> _Record extracts_
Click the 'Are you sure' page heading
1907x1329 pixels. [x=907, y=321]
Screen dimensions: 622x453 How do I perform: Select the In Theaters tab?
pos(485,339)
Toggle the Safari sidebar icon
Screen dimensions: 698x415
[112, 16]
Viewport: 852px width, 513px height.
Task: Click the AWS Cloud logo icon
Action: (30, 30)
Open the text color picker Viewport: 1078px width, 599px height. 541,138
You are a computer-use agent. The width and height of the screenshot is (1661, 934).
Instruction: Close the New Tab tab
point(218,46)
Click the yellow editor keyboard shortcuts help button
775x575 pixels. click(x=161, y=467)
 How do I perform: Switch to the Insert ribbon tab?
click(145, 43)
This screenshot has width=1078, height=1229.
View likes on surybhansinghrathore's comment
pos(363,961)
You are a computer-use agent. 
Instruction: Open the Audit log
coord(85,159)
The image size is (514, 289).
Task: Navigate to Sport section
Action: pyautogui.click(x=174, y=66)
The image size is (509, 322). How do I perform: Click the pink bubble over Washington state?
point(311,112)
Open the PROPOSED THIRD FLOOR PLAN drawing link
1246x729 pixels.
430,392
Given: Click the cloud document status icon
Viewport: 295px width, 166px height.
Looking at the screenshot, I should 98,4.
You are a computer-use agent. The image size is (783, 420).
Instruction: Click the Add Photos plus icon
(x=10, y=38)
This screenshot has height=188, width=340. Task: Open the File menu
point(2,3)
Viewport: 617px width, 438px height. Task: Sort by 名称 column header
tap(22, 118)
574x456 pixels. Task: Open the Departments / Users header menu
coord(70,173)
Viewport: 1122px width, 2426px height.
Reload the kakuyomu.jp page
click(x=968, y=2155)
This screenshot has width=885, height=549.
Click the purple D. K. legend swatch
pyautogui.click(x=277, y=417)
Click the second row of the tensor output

> _Task statement_
Please rewrite every line of the items above as a Markdown table with two columns, Row and Line. Number the rows in order and leave out blank lines.

> _Result of the task_
| Row | Line |
|---|---|
| 1 | Click the 'Are you sure' page heading |
| 2 | 1907x1329 pixels. [x=907, y=321] |
| 3 | Screen dimensions: 622x453 How do I perform: Select the In Theaters tab? |
| 4 | pos(485,339) |
| 5 | Toggle the Safari sidebar icon |
| 6 | Screen dimensions: 698x415 |
| 7 | [112, 16] |
| 8 | Viewport: 852px width, 513px height. |
| 9 | Task: Click the AWS Cloud logo icon |
| 10 | Action: (30, 30) |
| 11 | Open the text color picker Viewport: 1078px width, 599px height. 541,138 |
| 12 | You are a computer-use agent. The width and height of the screenshot is (1661, 934). |
| 13 | Instruction: Close the New Tab tab |
| 14 | point(218,46) |
| 15 | Click the yellow editor keyboard shortcuts help button |
| 16 | 775x575 pixels. click(x=161, y=467) |
| 17 |  How do I perform: Switch to the Insert ribbon tab? |
| 18 | click(145, 43) |
| 19 | This screenshot has width=1078, height=1229. |
| 20 | View likes on surybhansinghrathore's comment |
| 21 | pos(363,961) |
| 22 | You are a computer-use agent.  |
| 23 | Instruction: Open the Audit log |
| 24 | coord(85,159) |
| 25 | The image size is (514, 289). |
| 26 | Task: Navigate to Sport section |
| 27 | Action: pyautogui.click(x=174, y=66) |
| 28 | The image size is (509, 322). How do I perform: Click the pink bubble over Washington state? |
| 29 | point(311,112) |
| 30 | Open the PROPOSED THIRD FLOOR PLAN drawing link |
| 31 | 1246x729 pixels. |
| 32 | 430,392 |
| 33 | Given: Click the cloud document status icon |
| 34 | Viewport: 295px width, 166px height. |
| 35 | Looking at the screenshot, I should 98,4. |
| 36 | You are a computer-use agent. The image size is (783, 420). |
| 37 | Instruction: Click the Add Photos plus icon |
| 38 | (x=10, y=38) |
| 39 | This screenshot has height=188, width=340. Task: Open the File menu |
| 40 | point(2,3) |
| 41 | Viewport: 617px width, 438px height. Task: Sort by 名称 column header |
| 42 | tap(22, 118) |
| 43 | 574x456 pixels. Task: Open the Departments / Users header menu |
| 44 | coord(70,173) |
| 45 | Viewport: 1122px width, 2426px height. |
| 46 | Reload the kakuyomu.jp page |
| 47 | click(x=968, y=2155) |
| 48 | This screenshot has width=885, height=549. |
| 49 | Click the purple D. K. legend swatch |
| 50 | pyautogui.click(x=277, y=417) |
| 51 | Click the second row of the tensor output |